I will be using images from Caltech 256 Image dataset. It has images from 257 different categories. Each category has around 120 images. I will be using images from some interesting categories. you can easily choose other categories for visualization if you want.

max_img = 5
path = '/kaggle/input/caltech256/256_objectcategories/256_ObjectCategories/'
interesting_categories = ['009.bear','038.chimp','251.airplanes-101','158.penguin',
                          '190.snake/','024.butterfly','151.ostrich']

images = [] 
for category_name in interesting_categories:
    image_paths = glob.glob(f'{path}/{category_name}/*')
    category_images = list(map(lambda x: PIL.Image.open(x), image_paths[:max_img]))
    images.extend(category_images)

inputs  = [Compose([Resize((224,224)), ToTensor(), image_net_preprocessing])(x).unsqueeze(0) for x in images]  # add 1 dim for batch
inputs = [i.to(device) for i in inputs]

CAM Visualization

model_outs = OrderedDict()
model_instances = [alexnet,densenet121, resnet152, 
                  lambda pretrained:efficientnet(model_name='efficientnet-b0'),
                  lambda pretrained:efficientnet(model_name='efficientnet-b3')]

model_names = [m.__name__ for m in model_instances]
model_names[-2],model_names[-1] = 'EB0','EB3'

images = list(map(lambda x: cv2.resize(np.array(x),(224,224)),images)) # resize i/p img

for name,model in zip(model_names,model_instances):
    module = model(pretrained=True).to(device)
    module.eval()

    vis = GradCam(module, device)

    model_outs[name] = list(map(lambda x: tensor2img(vis(x, None,postprocessing=image_net_postprocessing)[0]), inputs))
    del module
    torch.cuda.empty_cache()

Animating CAM

%%capture

# create a figure with two subplots
fig, (ax1, ax2, ax3, ax4, ax5, ax6) = plt.subplots(1,6,figsize=(20,20))
axes = [ax2, ax3, ax4, ax5, ax6]
    
def update(frame):
    all_ax = []
    ax1.set_yticklabels([])
    ax1.set_xticklabels([])
    ax1.text(1, 1, 'Orig.
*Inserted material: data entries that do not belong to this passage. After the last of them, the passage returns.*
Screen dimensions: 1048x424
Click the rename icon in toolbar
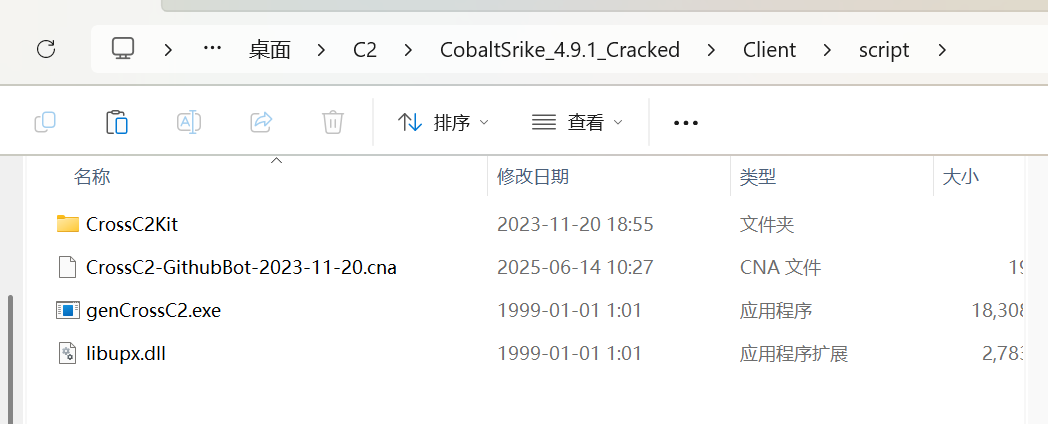[x=189, y=122]
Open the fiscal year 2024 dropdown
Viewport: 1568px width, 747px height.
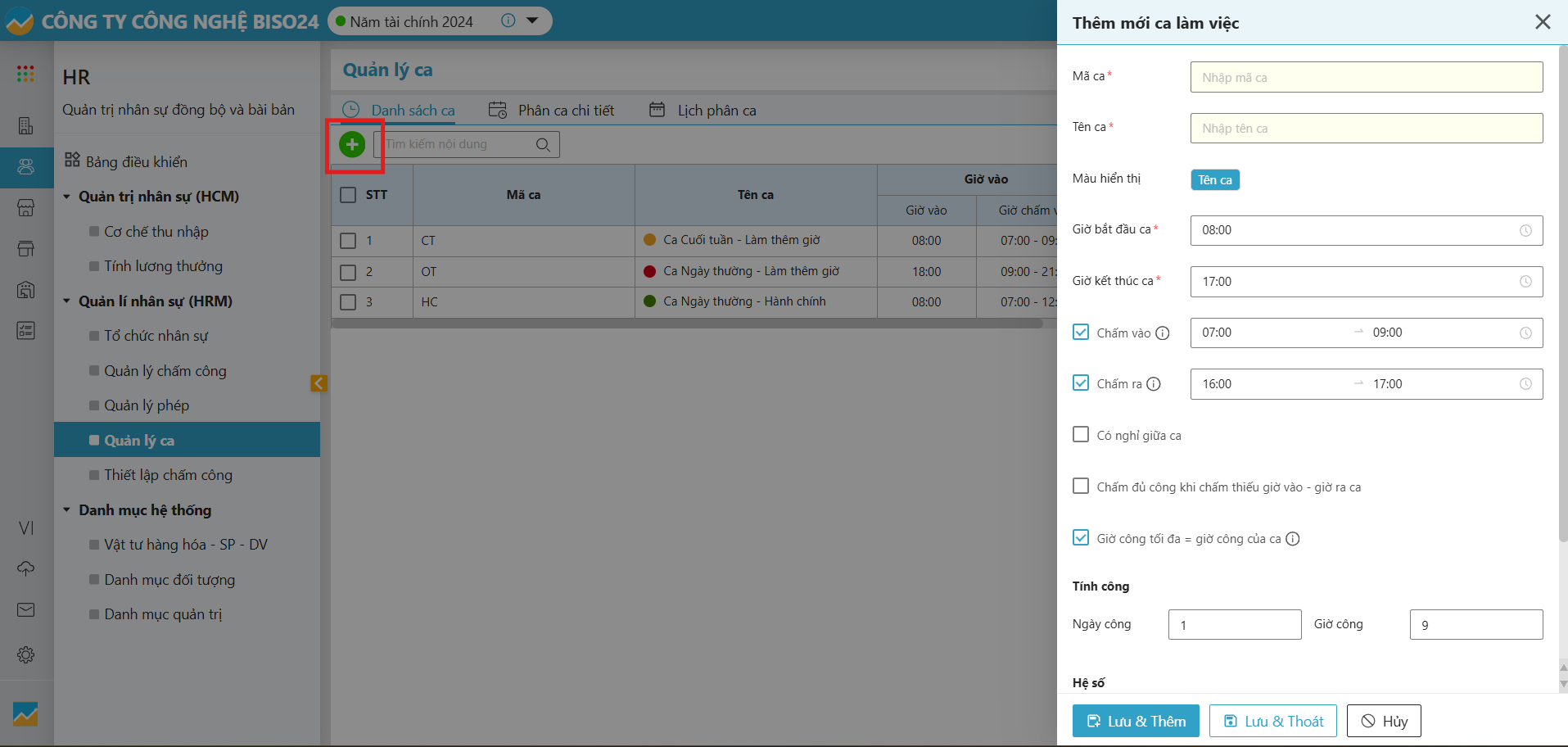click(532, 21)
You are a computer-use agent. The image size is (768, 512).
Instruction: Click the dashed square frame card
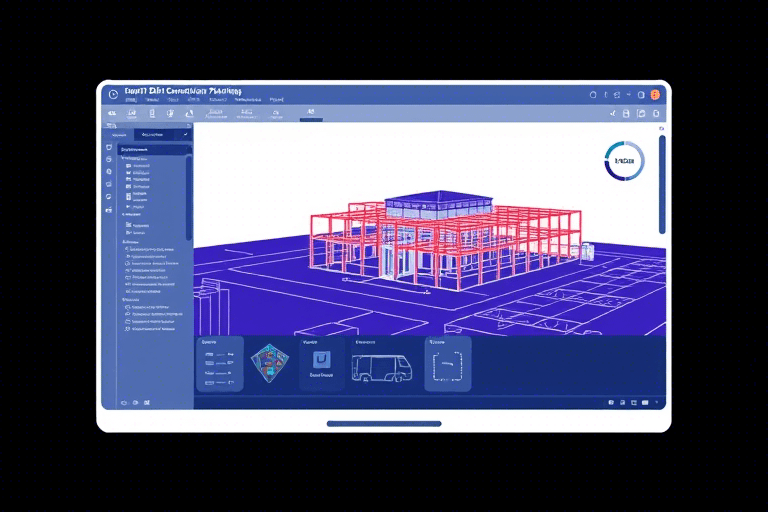pos(446,365)
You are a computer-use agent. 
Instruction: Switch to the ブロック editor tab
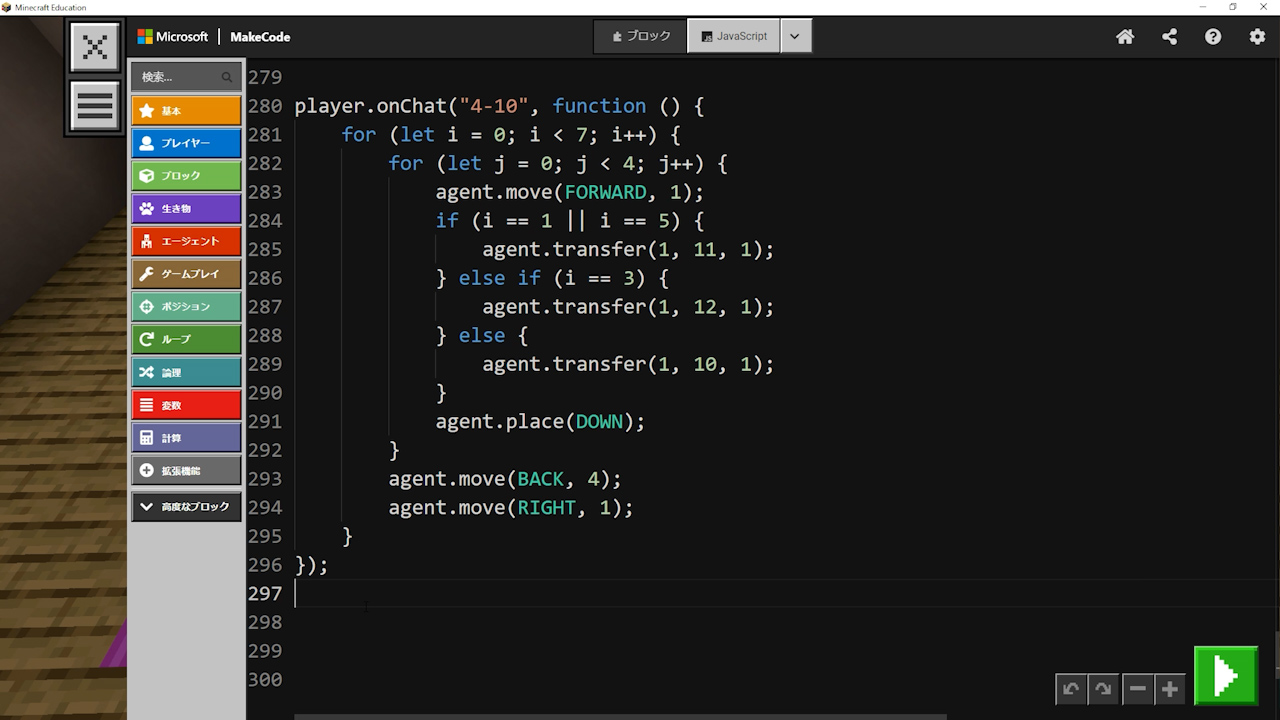[641, 36]
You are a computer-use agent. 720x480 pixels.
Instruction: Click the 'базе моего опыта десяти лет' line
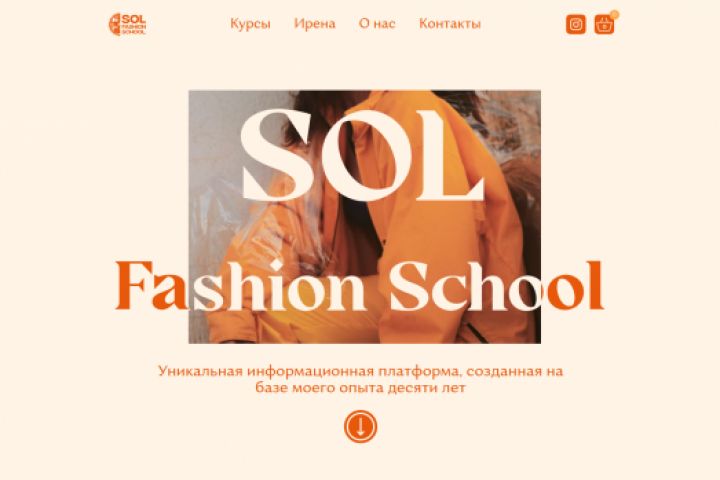tap(360, 388)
Im', color="white", ha="left", va="top",fontsize=30)
    all_ax.append(ax1.imshow(images[frame]))
    for i,(ax,name) in enumerate(zip(axes,model_outs.keys())):
        ax.set_yticklabels([])
        ax.set_xticklabels([])        
        ax.text(1, 1, name, color="white", ha="left", va="top",fontsize=20)
        all_ax.append(ax.imshow(model_outs[name][frame], animated=True))

    return all_ax

ani = FuncAnimation(fig, update, frames=range(len(images)), interval=1000, blit=True)
model_names = [m.__name__ for m in model_instances]
model_names = ', '.join(model_names)
fig.tight_layout()
ani.save('../compare_arch.gif', writer='imagemagick') 

cam-viz

Conclusion

As we can see from the above CAM visualization, the highlighted areas are very specific for EB0 and EB3. The highlighted portions for alexnet are all over the place and don’t make intuitive sense. Densenet 121 and Resnet 152 perform far better but still the size of highlighted area is large. Surprisingly the performance of EB0 seems to be better than EB3 ! The pretrained model weights for EB7 haven’t been release yet. I can’t wait to see how it performs.

I think, the ability of EB0 and EB3 to quickly zoom in on the most relevant features in the image, makes it suitable for object tracking and detection problems. I am sure we will be seeing some amazing results in the coming months.